EXERCISE INPUT:
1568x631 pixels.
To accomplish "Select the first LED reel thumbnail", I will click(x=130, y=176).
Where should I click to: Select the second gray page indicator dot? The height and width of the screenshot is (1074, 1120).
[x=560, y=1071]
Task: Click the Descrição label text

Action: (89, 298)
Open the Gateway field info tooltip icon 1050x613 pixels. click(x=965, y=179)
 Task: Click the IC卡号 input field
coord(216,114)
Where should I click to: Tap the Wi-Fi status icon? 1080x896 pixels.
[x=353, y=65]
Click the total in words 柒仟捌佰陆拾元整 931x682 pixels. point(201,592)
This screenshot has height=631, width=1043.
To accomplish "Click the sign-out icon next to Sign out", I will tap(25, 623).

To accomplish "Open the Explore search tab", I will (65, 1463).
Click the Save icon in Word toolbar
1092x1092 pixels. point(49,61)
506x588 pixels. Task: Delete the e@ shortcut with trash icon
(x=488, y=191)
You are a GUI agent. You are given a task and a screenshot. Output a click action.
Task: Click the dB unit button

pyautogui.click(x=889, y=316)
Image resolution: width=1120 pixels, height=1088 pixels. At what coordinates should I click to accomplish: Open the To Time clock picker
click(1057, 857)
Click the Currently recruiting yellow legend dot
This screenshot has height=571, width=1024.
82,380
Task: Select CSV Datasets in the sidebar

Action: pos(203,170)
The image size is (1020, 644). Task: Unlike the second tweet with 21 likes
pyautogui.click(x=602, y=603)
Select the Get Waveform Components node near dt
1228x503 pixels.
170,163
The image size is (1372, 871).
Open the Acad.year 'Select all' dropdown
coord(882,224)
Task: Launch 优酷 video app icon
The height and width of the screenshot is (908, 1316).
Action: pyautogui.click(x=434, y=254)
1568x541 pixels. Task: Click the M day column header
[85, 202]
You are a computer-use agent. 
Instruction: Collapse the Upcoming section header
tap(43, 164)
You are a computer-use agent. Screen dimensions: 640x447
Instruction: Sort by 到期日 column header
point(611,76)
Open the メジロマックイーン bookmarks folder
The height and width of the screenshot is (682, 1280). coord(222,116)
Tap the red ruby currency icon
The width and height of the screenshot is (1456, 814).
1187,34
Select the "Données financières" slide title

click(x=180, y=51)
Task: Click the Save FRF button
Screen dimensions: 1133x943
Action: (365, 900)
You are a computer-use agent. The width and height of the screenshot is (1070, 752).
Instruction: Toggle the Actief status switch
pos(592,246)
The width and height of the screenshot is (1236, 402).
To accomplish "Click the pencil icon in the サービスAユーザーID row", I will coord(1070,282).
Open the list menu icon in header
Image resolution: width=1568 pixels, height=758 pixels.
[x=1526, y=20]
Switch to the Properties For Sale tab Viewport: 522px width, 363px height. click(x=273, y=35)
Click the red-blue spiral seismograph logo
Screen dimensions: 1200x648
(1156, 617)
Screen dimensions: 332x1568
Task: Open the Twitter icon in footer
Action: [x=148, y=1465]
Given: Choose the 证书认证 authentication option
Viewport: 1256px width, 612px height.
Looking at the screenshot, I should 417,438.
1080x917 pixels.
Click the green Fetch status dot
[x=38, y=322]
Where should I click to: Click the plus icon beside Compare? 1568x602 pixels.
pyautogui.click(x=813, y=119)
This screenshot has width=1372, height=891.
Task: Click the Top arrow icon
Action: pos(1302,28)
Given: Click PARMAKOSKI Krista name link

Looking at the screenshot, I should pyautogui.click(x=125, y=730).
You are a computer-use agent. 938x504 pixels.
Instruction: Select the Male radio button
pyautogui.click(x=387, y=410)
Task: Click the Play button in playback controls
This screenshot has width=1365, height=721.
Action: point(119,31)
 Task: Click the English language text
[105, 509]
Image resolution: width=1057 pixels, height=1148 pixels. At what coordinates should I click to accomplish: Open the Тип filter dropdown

TASK ITEM: The answer should be only a number: the count of lines in the listing above that contain the word "computer".

RESULT OF THIS EXERCISE: 4